Jadi, mereka berpegangan bahwa Allah adalah pencipta perbuatan, sementara hamba adalah pelaku usaha dan kasab. Mereka menganggap bahwa semua perbuatan manusia diciptakan oleh Allah, sementara  hakikat perbuatan bagi manusia adalah dengan mengacu pada dalil naqli, akli, dan syarat yang mengarah pada sebab perbuatan tersebut. Adapun dalil naqli memiliki dua jenis, yakni perintah dan larangan, serta janji dan ancaman, yang semuanya merupakan perbuatan. Sementara dalil akli adalah penyandaran kelayakan atas perbuatan Allah.

Misalnya, perbuatan manusia terkait ketaatan terhadap perintah merupakan kehendak dan keridaan Allah, sementara terkait pembangkangan dan sifat keburukan merupakan kehendak Allah tanpa disertai keridaan-Nya. Di sinilah unsur pahala dan siksa dapat diterima bagi mereka, sehingga manusia dituntut untuk melakukan perbuatan baik agar mendapat rida dan pahala.

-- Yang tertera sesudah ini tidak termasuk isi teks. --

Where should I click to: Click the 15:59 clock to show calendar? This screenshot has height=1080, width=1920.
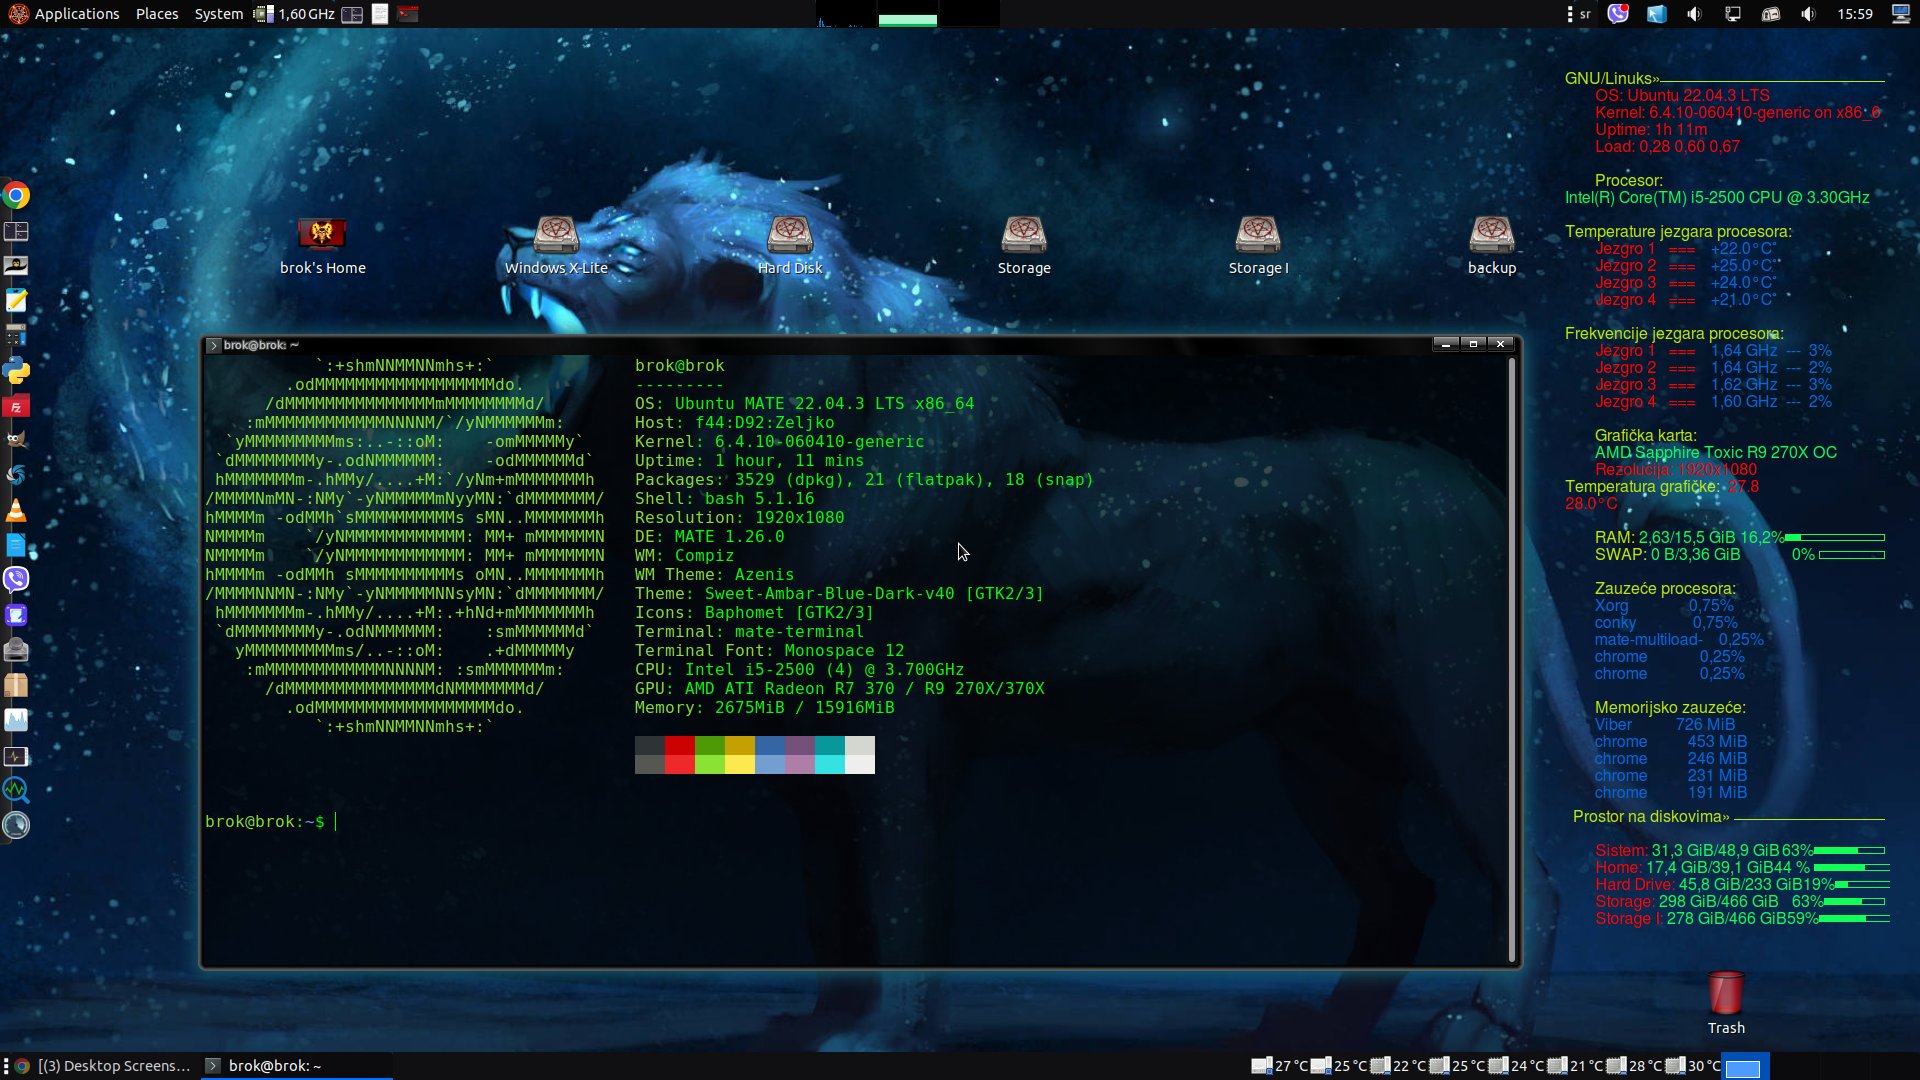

Sekali pun Allah sendiri yang menciptakan dan menghendaki perbuatan tersebut, tetap harus ada iktisab dan ikhtiar berdasarkan panduan syariat. Karena bagi mereka, qada hanya berupa batasan yang Allah buat pada azali atas setiap makhluk, seperti baik, buruk, memberi manfaat, menyebabkan mudarat, dan seterusnya. Sementara kadar adalah penciptaan Allah atas sesuatu sesuai dengan ilmu-Nya. Jadi, kesengsaraan yang tertulis di loh mahfuz atas seseorang bisa diganti dengan kesenangan apabila orang tersebut melakukan kebahagiaan dan kegembiraan.[10]

Imam Maturidi sendiri mengatakan bahwa kadar terbagi dua, yaitu realisasi dari qada seperti apakah seseorang berbuat baik atau buruk, bagus atau jelek, pintar atau bodoh. Serta perincian qada, seperti kapan dan di mana terjadi, benar atau salah, berpahala atau berdosa.[11]

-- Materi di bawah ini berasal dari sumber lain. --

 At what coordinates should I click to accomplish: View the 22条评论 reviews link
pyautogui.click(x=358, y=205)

Dalam hal ini, terdapat sedikit perbedaan antara mazhab Asyari dan Maturidi. Ulama Asyariah berpendapat bahwa qada bersifat dahulu, sementara kadar bersifat baru. Namun sifat baru kadar dilandaskan pada qada, tanpa ditambahi atau dikurangi. Sehingga menganggap bahwa qada dan kadar adalah hal baku dan final, serta tidak dapat diubah, diganti, atau diganggu gugat. Berbeda dengan ulama Maturidiah, walau menganggap bahwa qada berada di alam azali dan bersifat terdahulu, namun baru memerincinya dalam kadar setelah makhluknya tercipta, sehingga bisa diganti dan diubah sewaktu-waktu.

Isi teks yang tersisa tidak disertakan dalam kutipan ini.